### TASK GOAL
Without the pictures, set down everything in the listing exactly.

### DATA TO EXAMINE
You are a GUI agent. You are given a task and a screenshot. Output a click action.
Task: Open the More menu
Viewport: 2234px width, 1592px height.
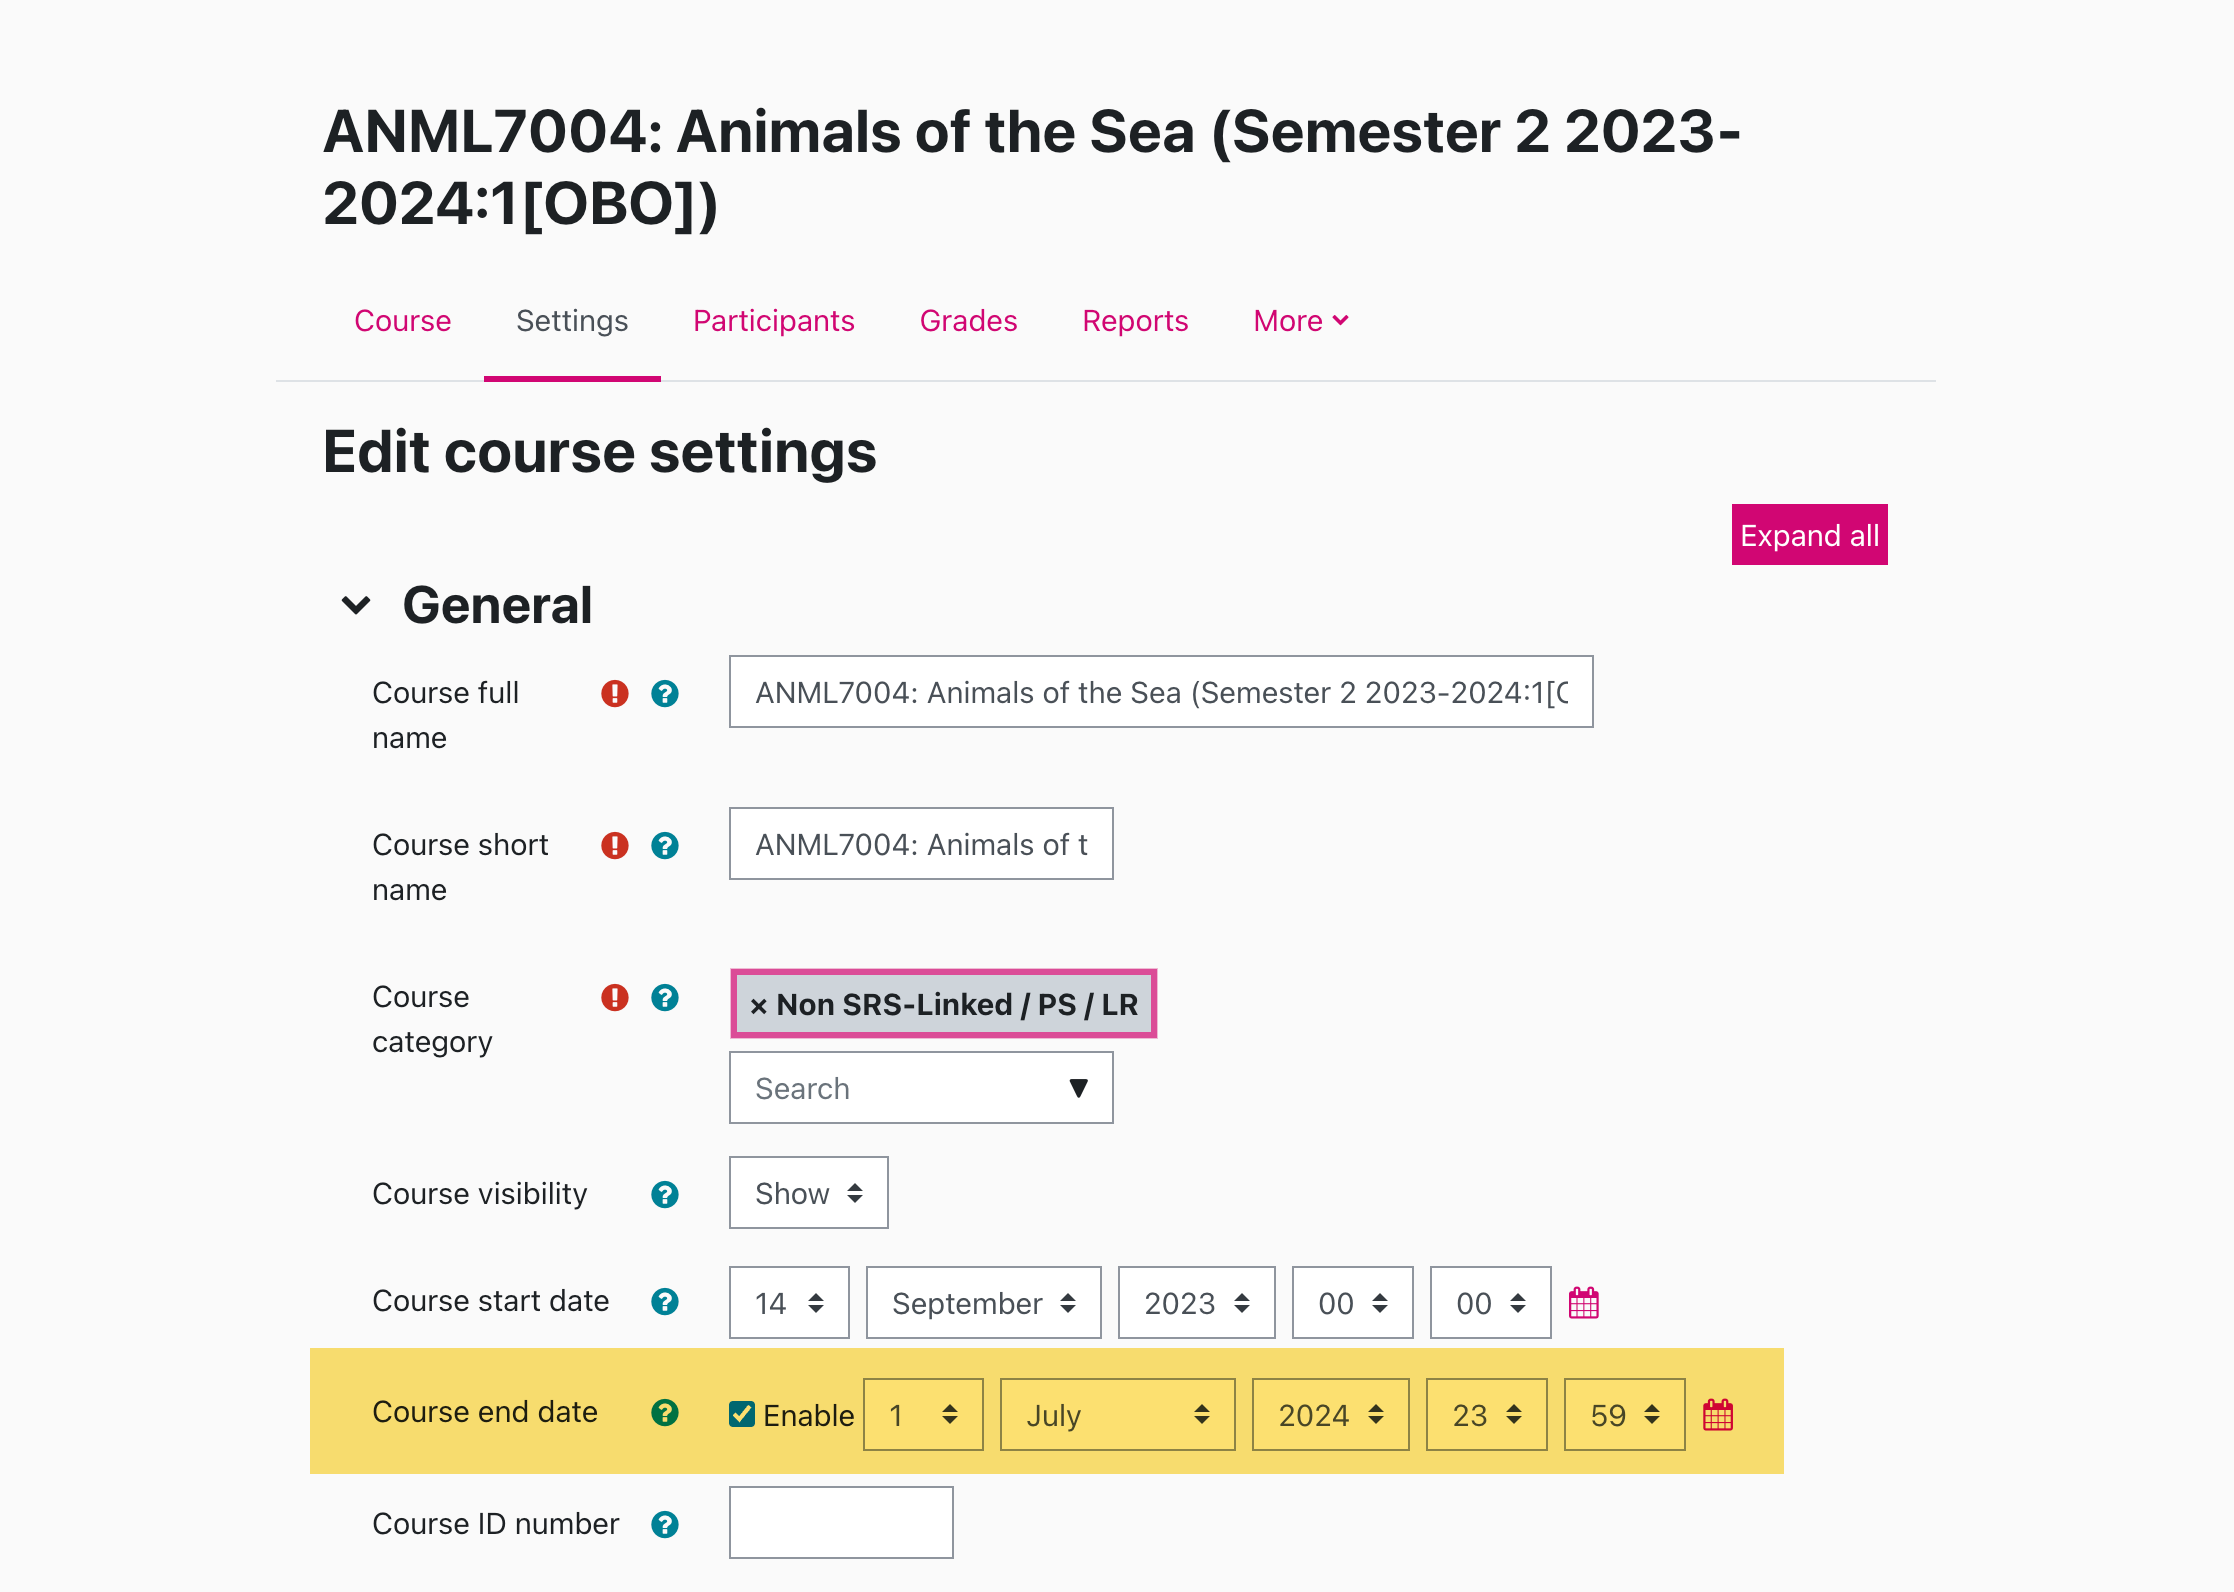coord(1300,321)
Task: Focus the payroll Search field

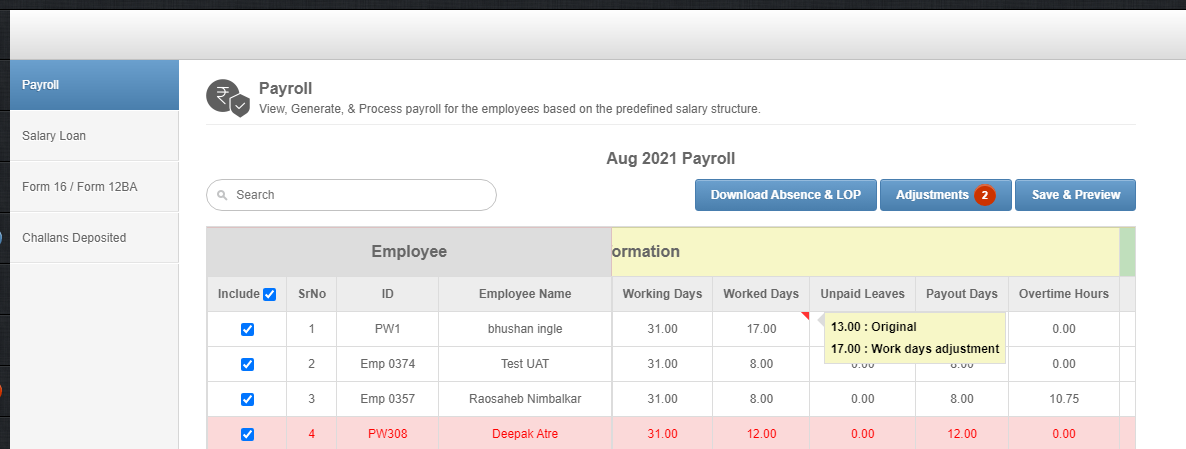Action: click(351, 195)
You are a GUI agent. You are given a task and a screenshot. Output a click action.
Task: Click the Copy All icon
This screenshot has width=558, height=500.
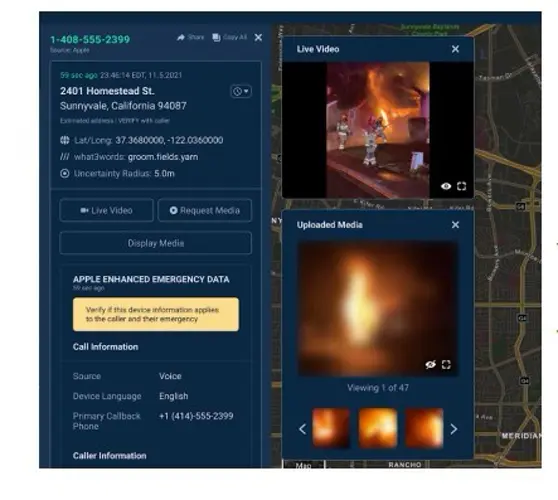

### ANSWER SPACE
You are a GUI agent. You are given a task and a screenshot. Output a click action.
Task: Open the More menu
Viewport: 2234px width, 1592px height.
coord(1300,321)
Task: Focus the payroll Search field

Action: click(351, 195)
You are a GUI agent. You are given a task and a screenshot. Output a click action.
Task: Click the Copy All icon
This screenshot has width=558, height=500.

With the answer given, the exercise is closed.